> Source passage:
For International Women’s Day, SCS decided to interview one of our own, Nicole Kron, who is a Hydrogeologist in Madison, Wisconsin. Nicole joined SCS Engineers in December 2017, as a project professional in the Environmental Services practice. Nicole graduated with her Bachelors of Science in Geology from the University of Illinois and earned her Masters of Science in Hydrogeology from Illinois State University.
Early in her career, prior to working at SCS, she did a lot of fieldwork – characterizing sites, determining where there might be issues of contamination that would need to be cleaned up, drilling and installing wells, collecting groundwater and soil sampling and just getting an understanding of the geology of the site.
Nicole now focuses more on the evaluation and preparation for the fieldwork. Once the fieldwork is completed, Nicole conducts the evaluation of the lab data that comes back and a groundwater analysis if needed. Based on the data they receive, whether it’s groundwater data or soil data or any other medium, she performs evaluations for what that means for that site. She then develops reports that explain the geology and hydrogeology of the site, the extent of contamination, and what are the next steps, whether that be to close the site or needing to do more work to better define the issue. She assists in a lot of those different areas and helps with managing the reporting and analysis of the findings.
Prior to coming to SCS Engineers, I had worked with two other firms. They were good firms but did not always have the warmest culture. I had a friend who worked in the SCS Engineers’ Madison office and mentioned that he enjoyed working for SCS and encouraged me to apply. There’s always going to be challenges and difficult times wherever you work. What I appreciate about working at SCS Engineers is that when there are those challenges, or if I’m having a tough day, there is still an environment of support at SCS and a desire for everyone to achieve their goals. SCS Engineers has the best work culture I’ve ever worked in!
Working with my team! I also love that I have the opportunity to develop my own career path and can contribute to finding solutions to issues we encounter while working on projects. I always feel respected and not just a “cog in the wheel,” but a part of the team. I appreciate that my work is valued here.
This is hard to answer! I’m a part of such a great team and am able to do a lot of work for some of our bigger clients in the Midwest. I’ve also taken over as the local SCS Young Professionals Leader for the Upper Midwest, where I help arrange meetings and lead discussions. I work on ways to help the YP’s feel like a connected group, supported while learning new skills, and improving work environments.
We all have different personalities and strengths to our personalities. There are no personality types that are designed for one type of career. For example, I’m an extrovert and like to collaborate with other people. But, not everyone is an extrovert and may take on challenges differently than I do. On the DiSC chart of personalities, I am a solid “iD,” which means I like to be high-spirited and enthusiastic and am also strong-willed. It’s good to recognize everyone has different strengths and weaknesses, and learning what works and doesn’t work for your team.
Surprisingly, there were! It was fairly balanced. Many of the women that I attended school with have gone into a variety of fields since graduating – Oil and Gas, government and state agencies, and a few went into environmental consulting. I do see an increase in women joining the environmental field, which is exciting! Most are just starting off in their careers, but I think it’s great that hopefully there will continue to be more women in STEM fields!
The non-profit organization was started by a graduate student who wanted to ensure that science would continue beyond just the classroom and that students could see scientists as well-rounded people. Scientists are paired up with a classroom over a Skype video conference, and the students can ask questions about the scientist’s work and why they chose their career path. It’s a great opportunity for students to see what scientists are like and what they do. The founder of the program wanted to make sure students would see more of a scientist than the stereotype of a person with a lab coat and goggles on, mixing chemicals all day.

> Required tasks:
1 > Answer these questions about the interview:
(a) In what month and year did Nicole join SCS Engineers?
(b) What is her type on the DiSC chart of personalities?
(c) What local role has she taken over for the Upper Midwest?
2 > Quote the stretch of entries from the line containing "You are a computer-use" through the end of the entries, with both ends included. Leave the pictures out.
The entries that follow have no connection to the interview.

> Source material:
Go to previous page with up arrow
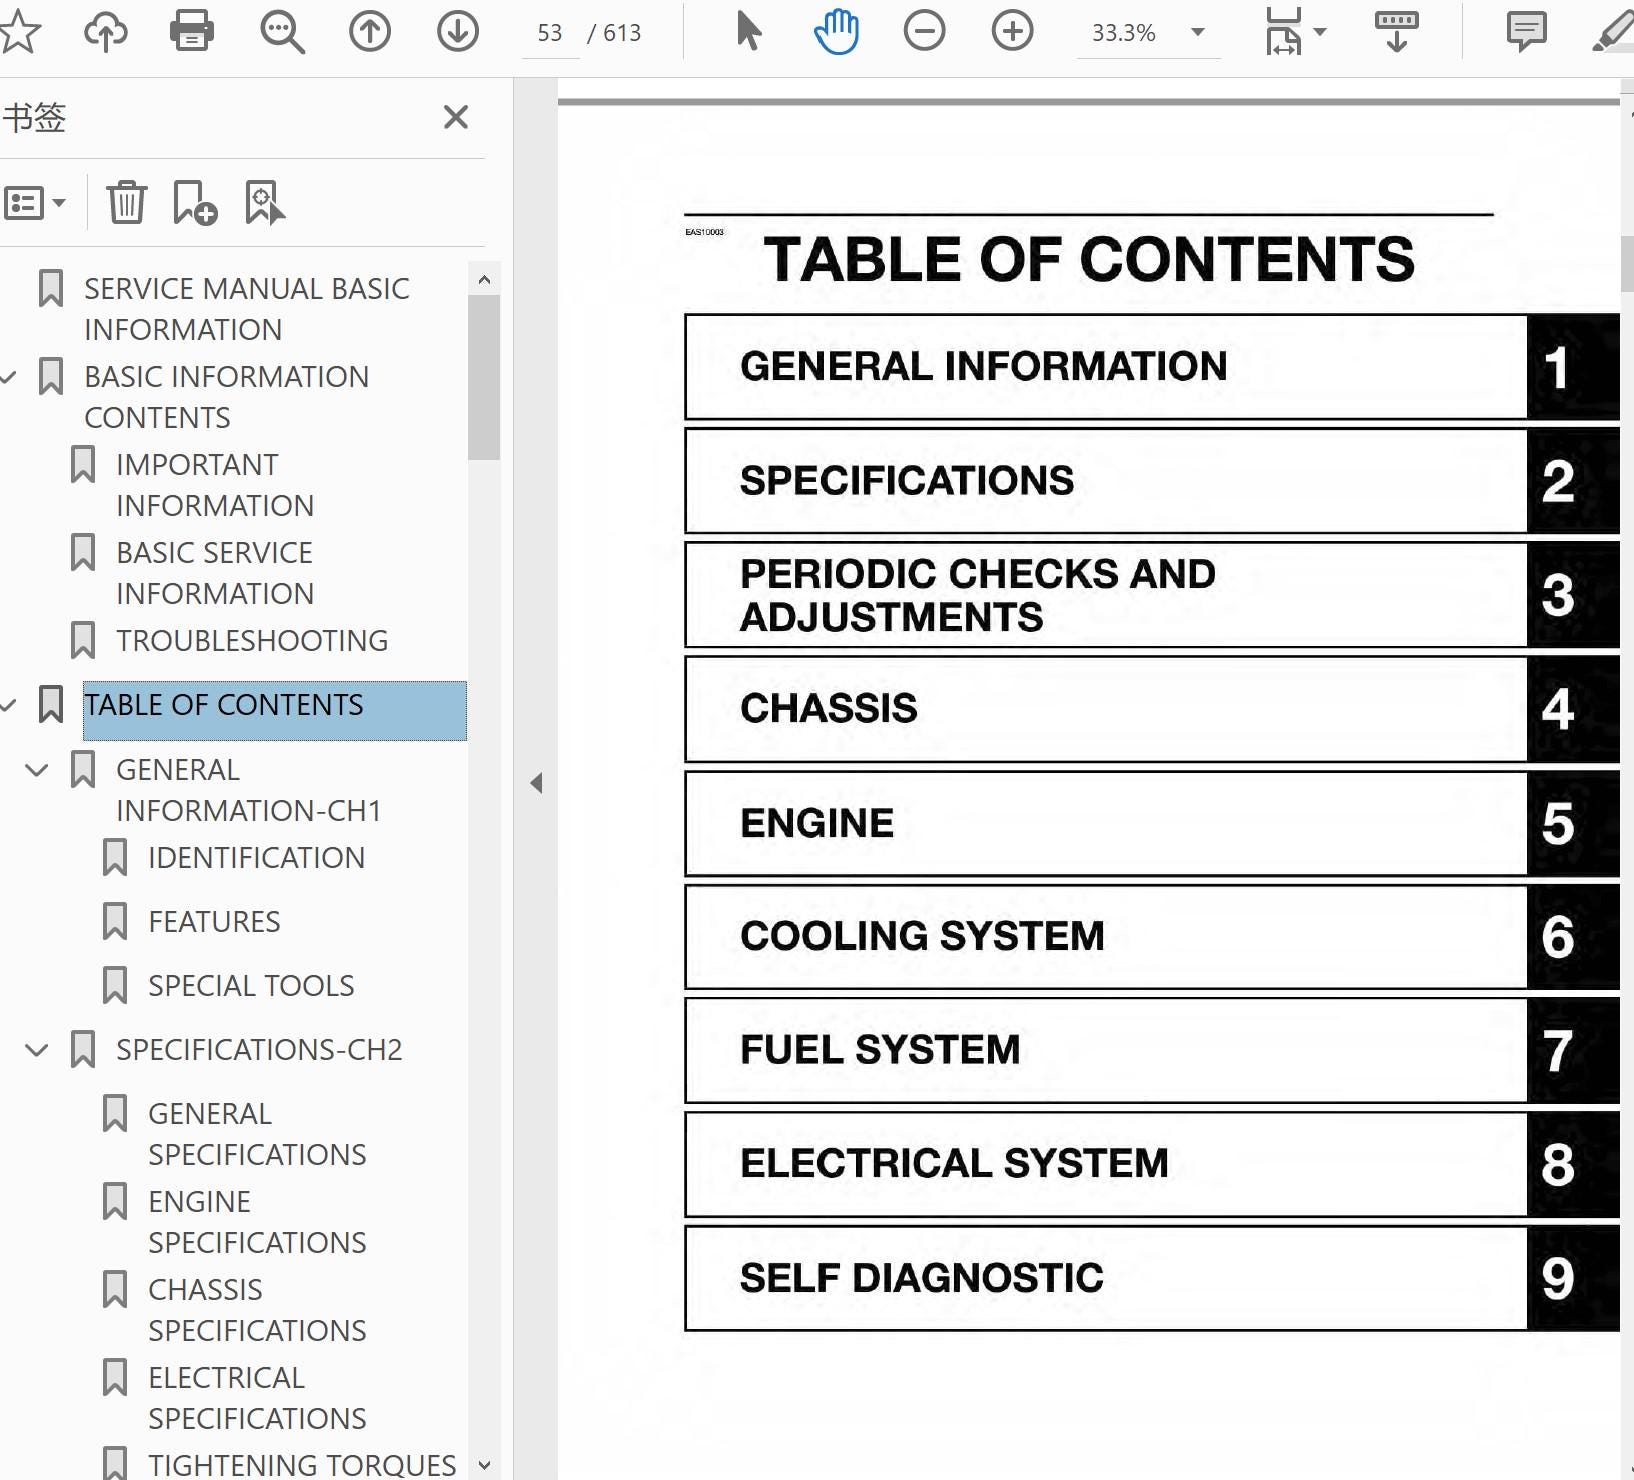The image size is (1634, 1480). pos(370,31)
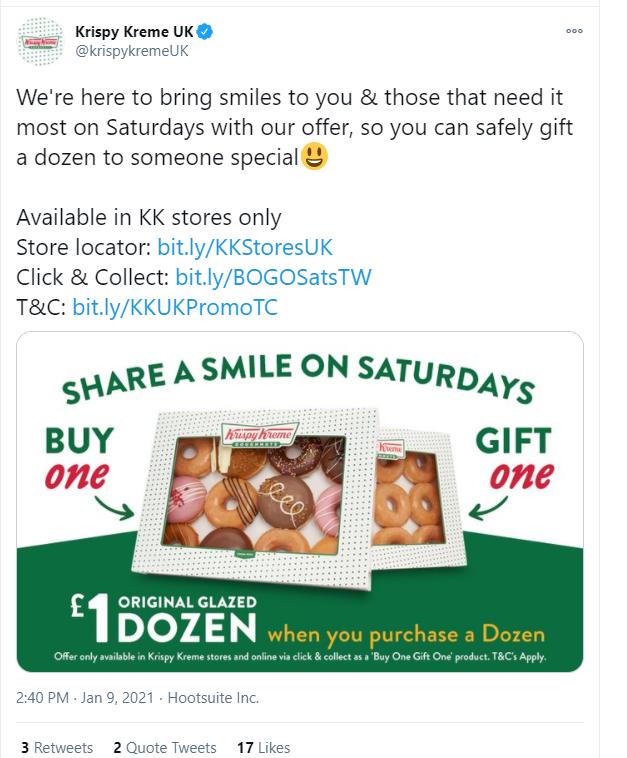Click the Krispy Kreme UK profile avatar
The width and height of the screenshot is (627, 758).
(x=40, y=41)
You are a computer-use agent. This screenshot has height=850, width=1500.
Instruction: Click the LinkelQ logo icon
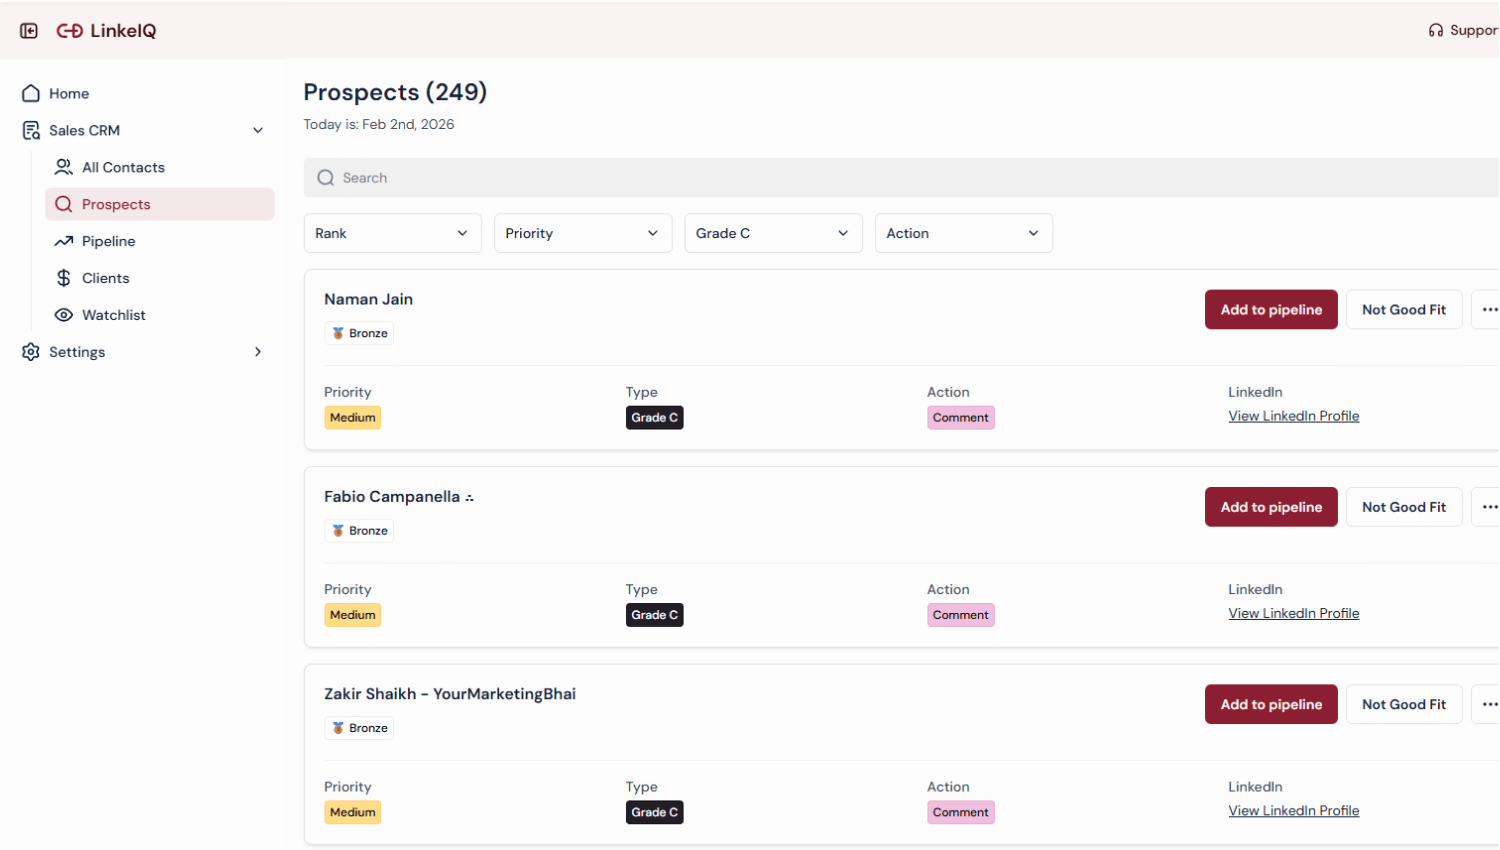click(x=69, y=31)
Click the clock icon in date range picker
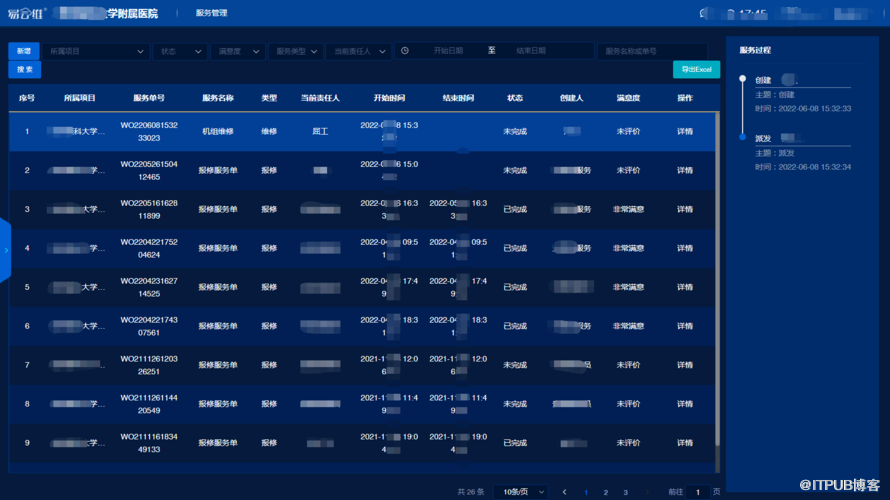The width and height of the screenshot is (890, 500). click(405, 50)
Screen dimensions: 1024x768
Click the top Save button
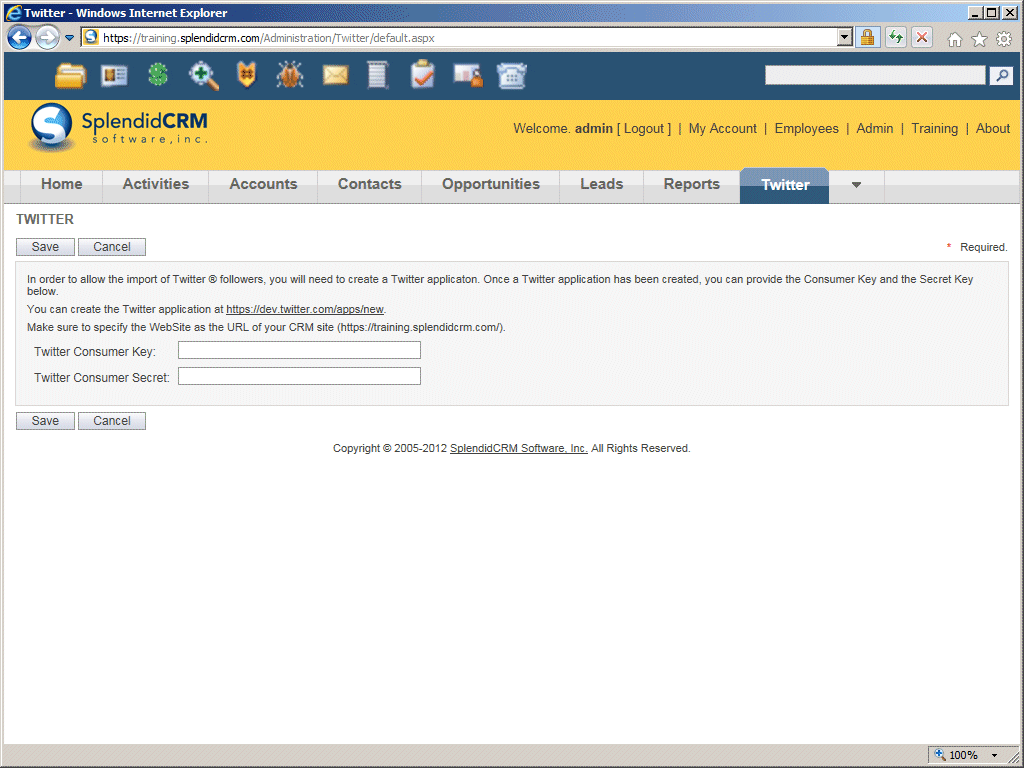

> Solution list:
1 >
(a) December 2017
(b) A solid "iD"
(c) Local SCS Young Professionals Leader

2 >
You are a computer-use agent. This screenshot has height=850, width=1500.
Instruction: Click the LinkelQ logo icon
click(x=69, y=31)
Click the clock icon in date range picker
The width and height of the screenshot is (890, 500). click(405, 50)
Screen dimensions: 1024x768
Click the top Save button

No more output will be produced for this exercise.